Cricket has always been the beautiful game. The very notion soccer could be surely disappeared long before Blatter chose to be seen in Mugabe’s company after the latest FIFA corruption cover-up. Perhaps he lives on the stench of the stuff?
The second England – India Test at Trent Bridge contained a lovely incident that reminds us of what might be left for our society to emulate. Ian Bell was given run out. The laws say he was and best cricket awareness that he and Morgan should have run an extra run. Yet the Indian team withdrew their appeal and he was allowed to continue. The spirit of the game took precedence over the letter of the law. Three cheers for the Indians. I believe the lessons here are not about cricket and not as obvious as they may seem.

* _Instructions_:
A. In the cricket article, reproduce the passage from "Cricket has always" up to and including "they may seem.", swapping "Trent Bridge" for "Lord's".
B. According to the cricket article, what did the Indian team do after Ian Bell was given run out?
C. Carry the cricket article forward from its last sentence.

* _Items_:
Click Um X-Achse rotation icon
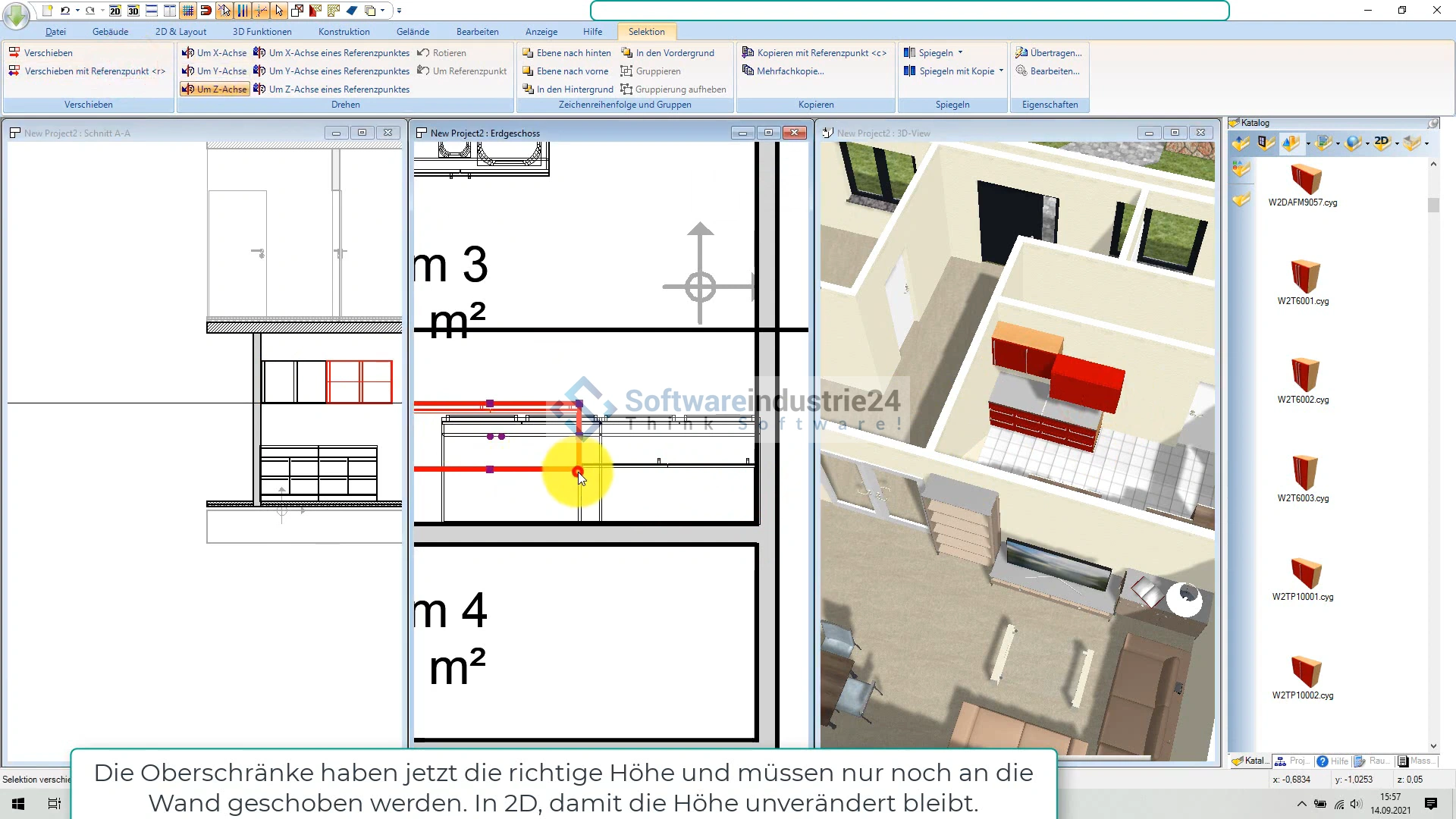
---
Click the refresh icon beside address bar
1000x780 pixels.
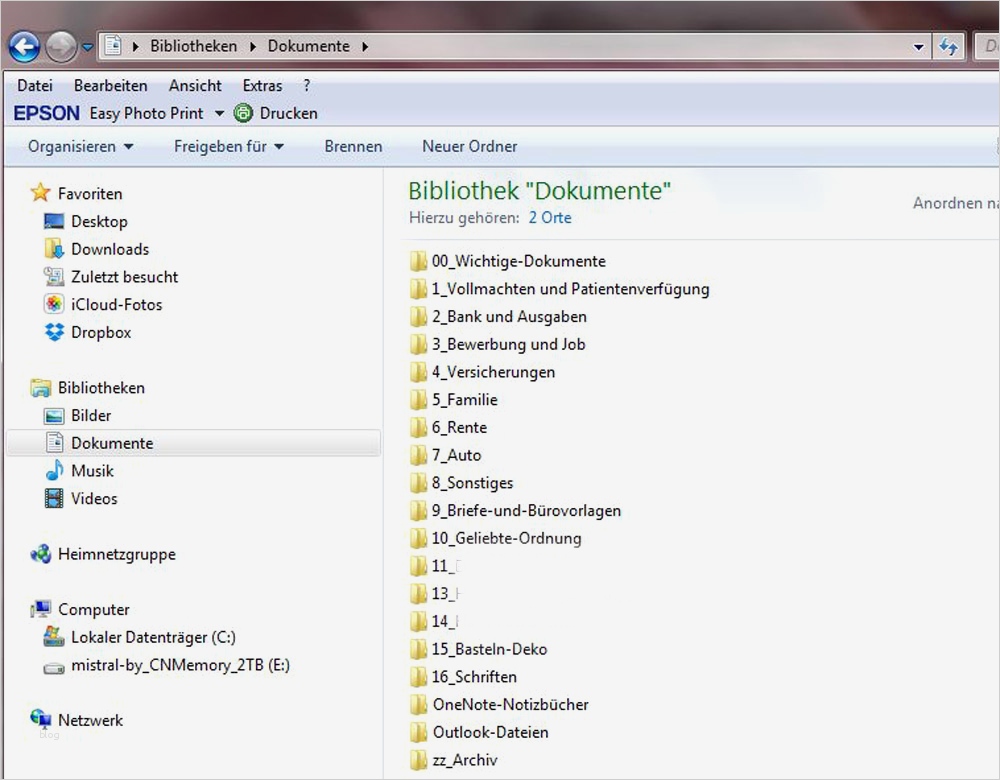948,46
* * *
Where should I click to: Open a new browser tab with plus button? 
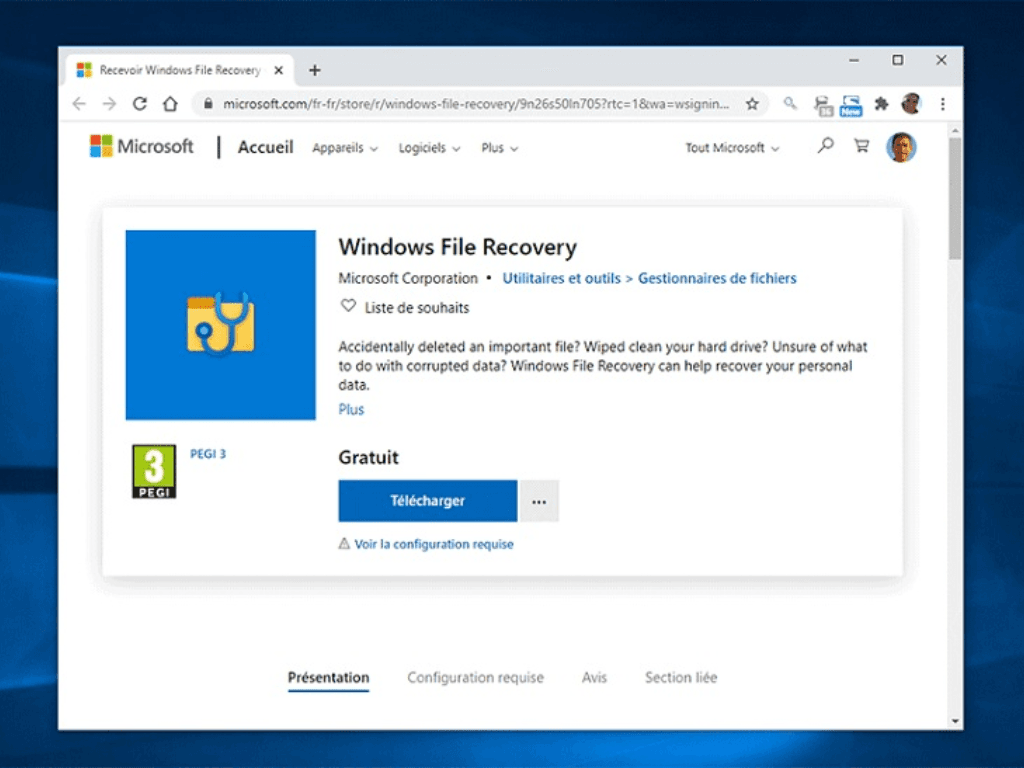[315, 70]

* _Answers by task_:
A.
Cricket has always been the beautiful game. The very notion soccer could be surely disappeared long before Blatter chose to be seen in Mugabe’s company after the latest FIFA corruption cover-up. Perhaps he lives on the stench of the stuff?
The second England – India Test at Lord's contained a lovely incident that reminds us of what might be left for our society to emulate. Ian Bell was given run out. The laws say he was and best cricket awareness that he and Morgan should have run an extra run. Yet the Indian team withdrew their appeal and he was allowed to continue. The spirit of the game took precedence over the letter of the law. Three cheers for the Indians. I believe the lessons here are not about cricket and not as obvious as they may seem.

B. They withdrew their appeal, so he was allowed to continue.

C.
At almost the same time, The Metropolitan Police, still in my view generally a fine body, was issuing instructions to the public on terrorism, including the idea that we should report anarchists on the grounds anarchy wants to see the end of the State. No one, surely, has any objection to reporting violent drongoes of any ilk, but surely again there must be better philosophers than this in our largest police force. I would welcome Noam Chomsky as a neighbour, not report him as a subversive. The Met usually has a fine cricket team and I remember them playing to the highest ethical standards.
The Grauniad has rightly groaned on the matter. One assumes the Met mean something other than the kind of reporting the Stasi was famed for – and the Checkists and Gestapo before. Police in our country have generally understood they protect liberty, not merely the State and the spirit as well as letter of the law.
Most anarchism is rather lovely and peaceful – it’s notion of no permanent State and processes of decay and creation have lots in common with varieties of right wing capitalism. Ideology doesn’t matter much and is very dangerous in the hands of sociopaths – oops I get close to anarchy here and must just nip to my local police station to report myself! Not, of course, that there is one! And that’s not because the anarchists bombed it …
Bravo, ACO. Two well considered parallels, sewn very neatly.
Police sports were sometimes bruising but played in very fair spirit.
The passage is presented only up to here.